A Fifty-year-old inmate of the Gambaga witches camp, Madam Ama Salifu, is appealing for support to build a house where she can live in peace and receive her children when they visit her.
Madam Salifu who has eight children, the last of them being seven years, said because of her predicament she did not want to return to her husband‘s home, for fear of the family rejecting her.
She made the appeal in an exclusive interview with the GNA at Gambaga, during a visit of journalists and media actors to the alleged witches’ camp where the team met the 96 women and four male inmates.
The visit was under the programme, “Engaging Media and Minorities to Act for Peace Building (EMMAP)” and funded by the European Union (EU).
It aims to strengthen the capacity of journalism actors from Ghana, Senegal, and Sierra Leone, to sensitively investigate and report on issues concerning conflict and peacebuilding, addressing minorities and migration issues.
According to Madam Salifu, having lived in the camp for over one year, going home would be the best option, to unite with her family but the accusation levelled against her as a witch had left a stigma on her and she would not be accepted home.
Explaining the ordeal that led to her being accused of witchcraft and seeking refuge at the Gambaga Witches Camp, she said,” My husband’s older brother accused me of witchcraft after I returned home from another village where I attended the funeral of their relative.
“When I got home from the funeral, my husband was summoned to the chief‘s palace, though he was not well, they picked him up on a motorbike to the palace just before bedtime. Later, they sent for me that same night and when I got there, I was told that their grandmother was sick and it was confirmed that I was the one bewitching her,” Madam Salifu said.

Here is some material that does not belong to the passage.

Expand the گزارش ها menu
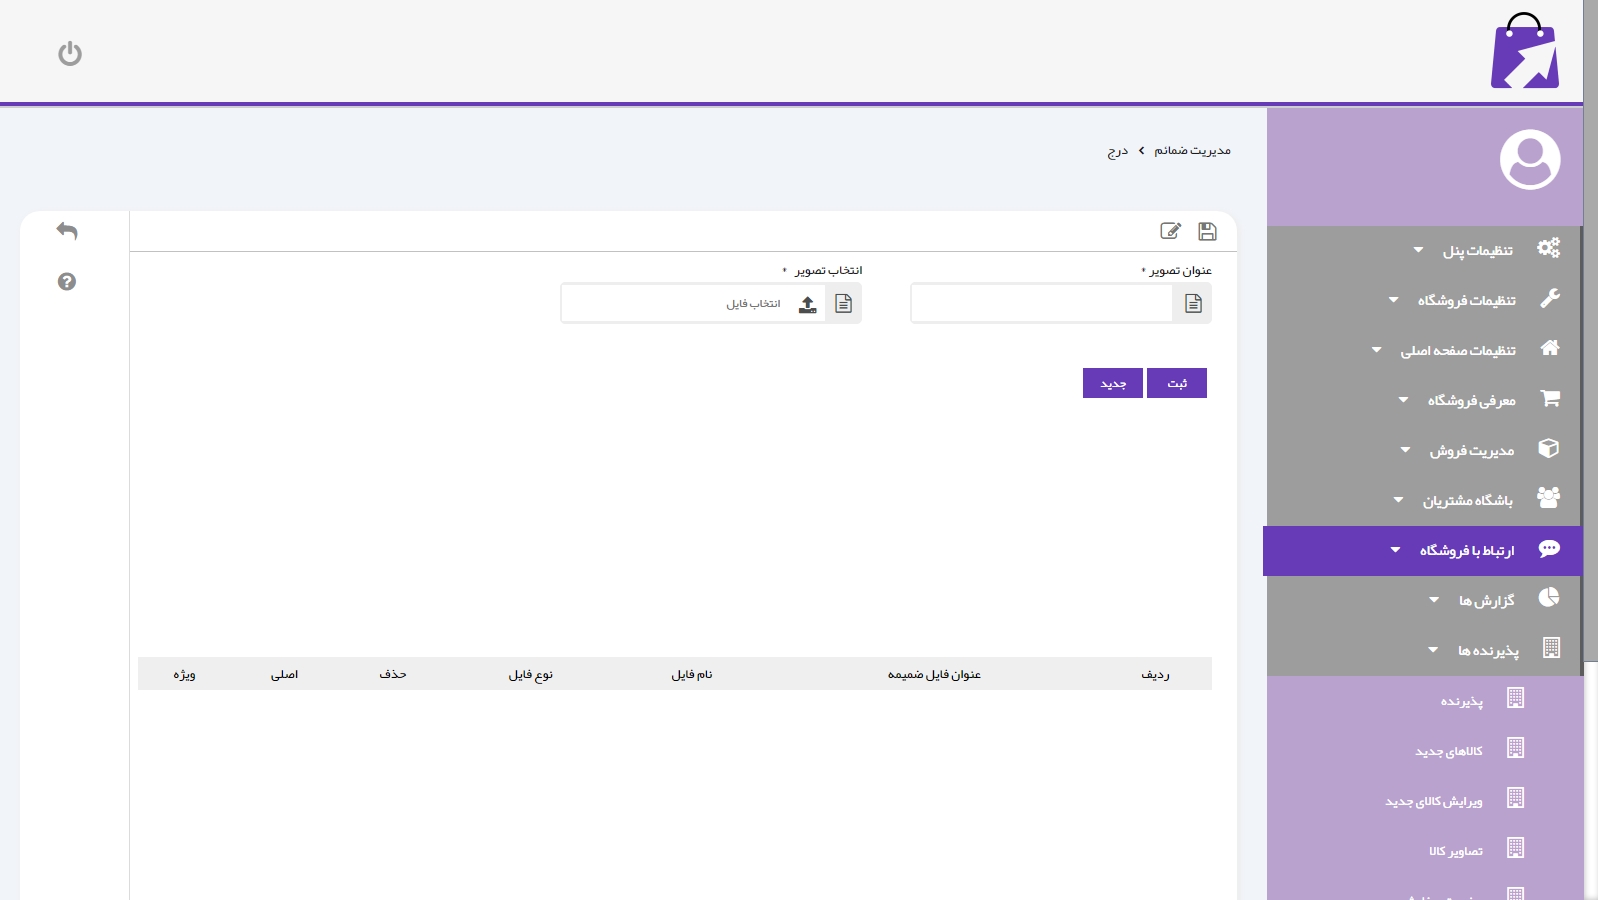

“The other experience that angered me was that my younger sister who had just completed JSS visited us, and they wanted to take her for a wife, for a young man in the village and I protested because she had just completed and was awaiting her results, so I did not agree.”
She said was taken somewhere in Togo, and tried by ordeal, given severe beatings until her brothers asked her to accept that she was a witch.
“My brothers who followed up and saw how I was being treated told me to just agree that I am a witch and ask them to allow me to go back to the house to free up the sick old lady and that was how they left me so I had to run into hiding and after some days, then to the Nalerigu Chief who asked that I should be taken to the hospital but I refused and went to the Gambaga Chief’s Palace where I have lived till date”.
At the witch camp, a fowl is usually slaughtered to ascertain whether one is a witch. If the fowl dies on its back, then the accused is free of witchcraft but when it dies lying on its front then the person is said to be a witch.
In the case of Ama, the fowl slaughtered in her name died lying on its front which meant that the gods had refused it because she was a witch, so she lived at the camp for one year and went through the cleansing rites.
She said before the incident she used to hawk vegetables and spices to earn money to support her husband and take care of the family.
“Here in Gambaga, I do jobs for people and cook for my caretaker, the leader of the camp and whatever income I get I send to the children and my mother for their upkeep,” Madam Salifu said.